Discussion in 'Man Enough' started by Lost Prophet, Jun 17, 2009.
only co workers but none of that shit like im going to have a drink with my guy friend nah nigga
Nebz.... you're so immature! Don't you love her enough to trust her? LOL j/k
You're quite right.
Are you flirting with me RapCritik?
smh@ you having to ask .... my discussion board game is featherweight it seems....
lol. Funny. I can't do long distance. lol
That's lucky for you because I can't even do short-distance. The woman who sees me now is begging me to break up with her in many ways, but I ignore her signals. I gotta do what's right for the kids, you know? The kids we're going to have, that is. We're pushing 30 and still childless.
Anyway, get rid of all your "male friends"...."play pals"..."flirt-fly's" ....whatever you wanna call them. In the end the partner always finds out. And sometimes all they find out is that some flirting went on...and as a result they sleep with their opposite sex friends...and as a result you sleep with your opposite sex friends......FINAL result is a breakup.
To avoid this nuclear catastrophe the only solution is complete disarmament.
Well, I'm not in a relationship right now anyways. I'm almost 30 and have no kids either. (though it's been attempted by me ex. Thank God for stress.)

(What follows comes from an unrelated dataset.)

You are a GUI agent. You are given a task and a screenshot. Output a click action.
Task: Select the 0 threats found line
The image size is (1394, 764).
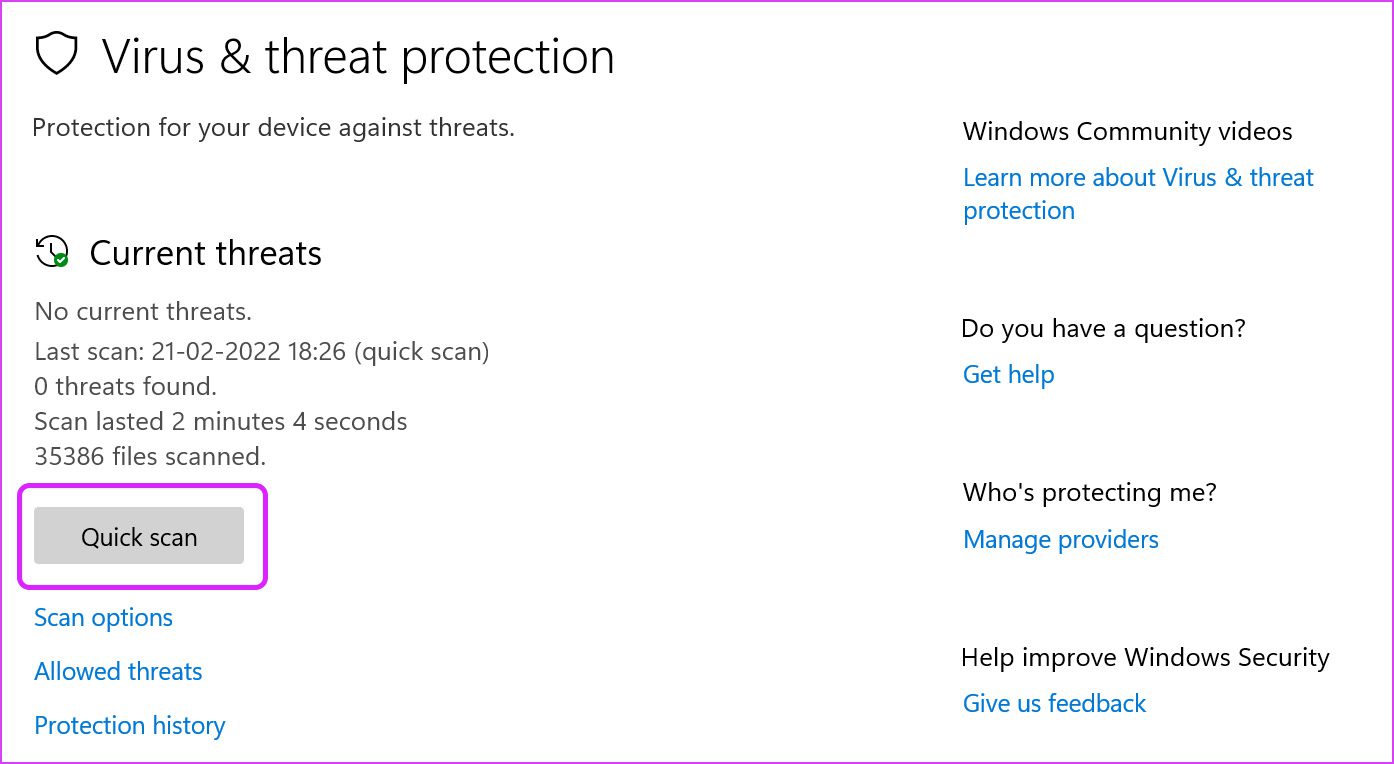(x=125, y=386)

Thank God for everything! Stress allows the strings of the harp to make music.
Maybe I'll get to see you sometime. Do you plan on going to hell after you die? I'll see you then. I'll be wearing an afro and a New Orleans Hornets jersey.
I plan on going to paradise after I die, but only God knows my destiny.
"there is no god"
That's something an athiest would say. If that's your belief, that's your belief.
Hanging out with atheists is cool. They'll never try to change you or push their beliefs on you or refuse to get drunk with you when you're down. The only problem is they'll never ever take a bullet for you.
I know a few athiest myself. They are cool peeps.